== Work to do ==
Could you rewrite the data starting with the line containing "Point to the 21826 SCREW label" and going on through the end of the data, swapping "screenshot" for "image" and keeping everything else the same? Please leave the pictures out of your answer.

Screen grounding examples:
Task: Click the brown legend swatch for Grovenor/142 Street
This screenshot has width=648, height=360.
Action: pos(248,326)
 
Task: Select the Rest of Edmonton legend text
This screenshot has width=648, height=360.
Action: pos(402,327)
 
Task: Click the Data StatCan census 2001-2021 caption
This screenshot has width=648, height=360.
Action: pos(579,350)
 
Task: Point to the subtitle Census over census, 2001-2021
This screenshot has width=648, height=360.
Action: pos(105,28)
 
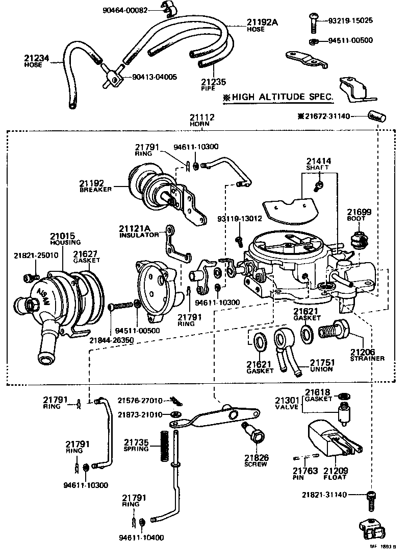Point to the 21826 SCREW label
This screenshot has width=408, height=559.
tap(256, 460)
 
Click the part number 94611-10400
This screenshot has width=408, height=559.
tap(142, 538)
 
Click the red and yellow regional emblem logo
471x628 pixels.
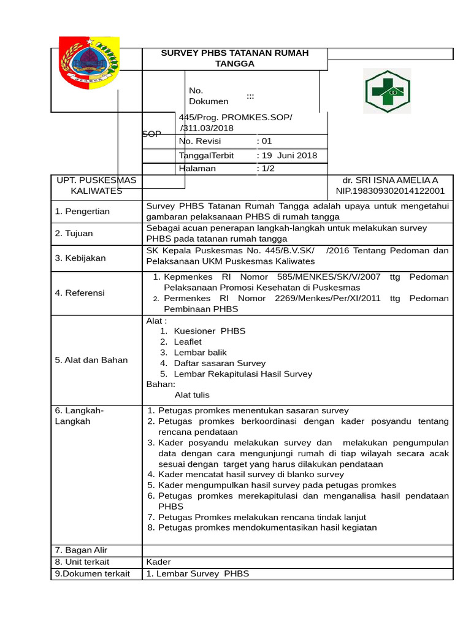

== Worked answer ==
Point to the 21826 SCREW label
This image has width=408, height=559.
tap(256, 460)
 
Click the part number 94611-10400
This image has width=408, height=559.
tap(142, 538)
 
Click the red and yellow regional emblem logo
471x628 pixels.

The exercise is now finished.